First, thanks for providing the picture so that I could figure out what was wrong⌠Simply put, you mis-entered the value of M. You put in 1,500,000 (=30%) that is why your distribution looks so funny relative to my expectations as shown in your graph image shown below.
The most common outcome if there is only 3% cheater is encountering 0 among 8 players. As your graph shows the most common outcome with M mis-entered among 8 players is 2 of 8 cheaters in your distribution. (This is due to 30% was entered) Moreover, you misread the output numbers provided. In your output from the applet, it is 94% of games that have at least 1 cheater when 30% cheat and you are assessing 8 unique players.
(P.S. I did not count in my calculation the you in you encounter players in an 8 player game, so I only look at 7 players.)
The other common sense way is if you know there is a 3% chance of an event happening and that are 8 trials, the odds of that event never happening in those 8 trials had to be much lower than 94%.

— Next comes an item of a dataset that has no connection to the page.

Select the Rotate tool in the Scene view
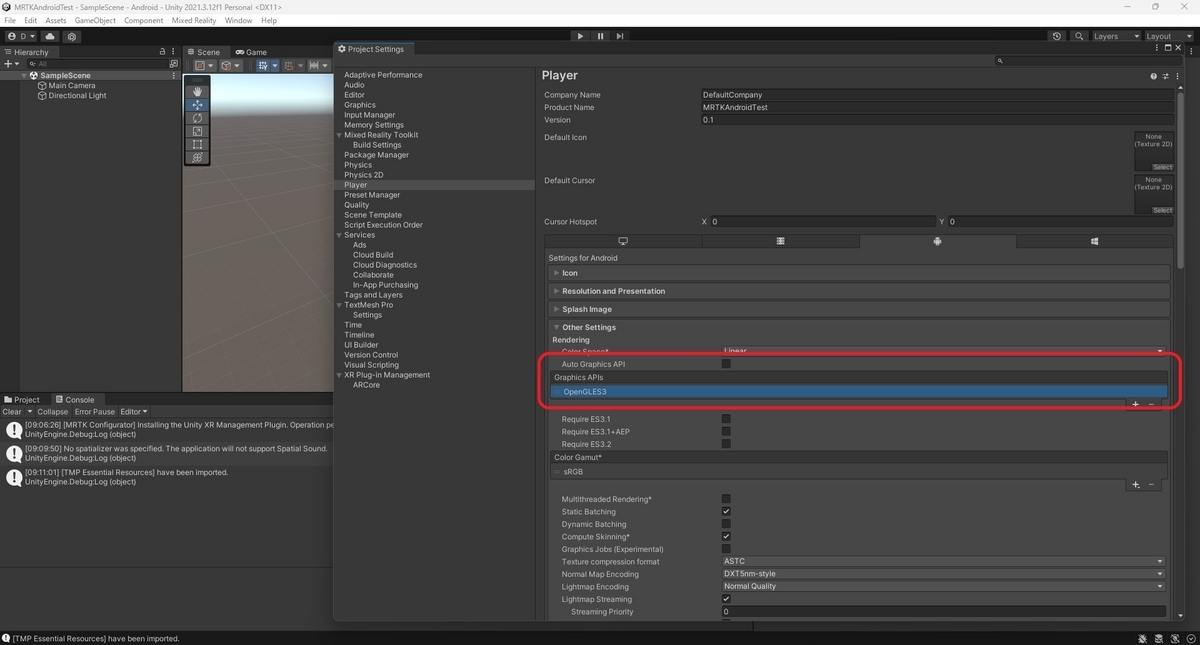 [197, 118]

For 5 million players where 3% cheat and there is random assortment. To have a single game where the other 7 players in the game are legit can be calculated as follows:
The first player to be legit has the odds 4,850,000 in 5,000,000
The second player to be legit has the odds of 4,849,999 in 4,999,999
The third player to be legit has the odds of 4,849,998 in 4,999,998
The fourth player to be legit has the odds of 4,849,997 in 4,999,997
The fifth player to be legit has the odds of 4,849,996 in 4,999,996
The sixth player to be legit has the odds of 4,849,995 in 4,999,995
The seventh player to be legit has the odds of 4,849,994 in 4,999,994
Overall the odds that all 7 are legit is 80.798274%. This means that the odds that you encounter one or more cheats in a single 8 player game is 19.2% (or roughly 19% as I said in my prior post).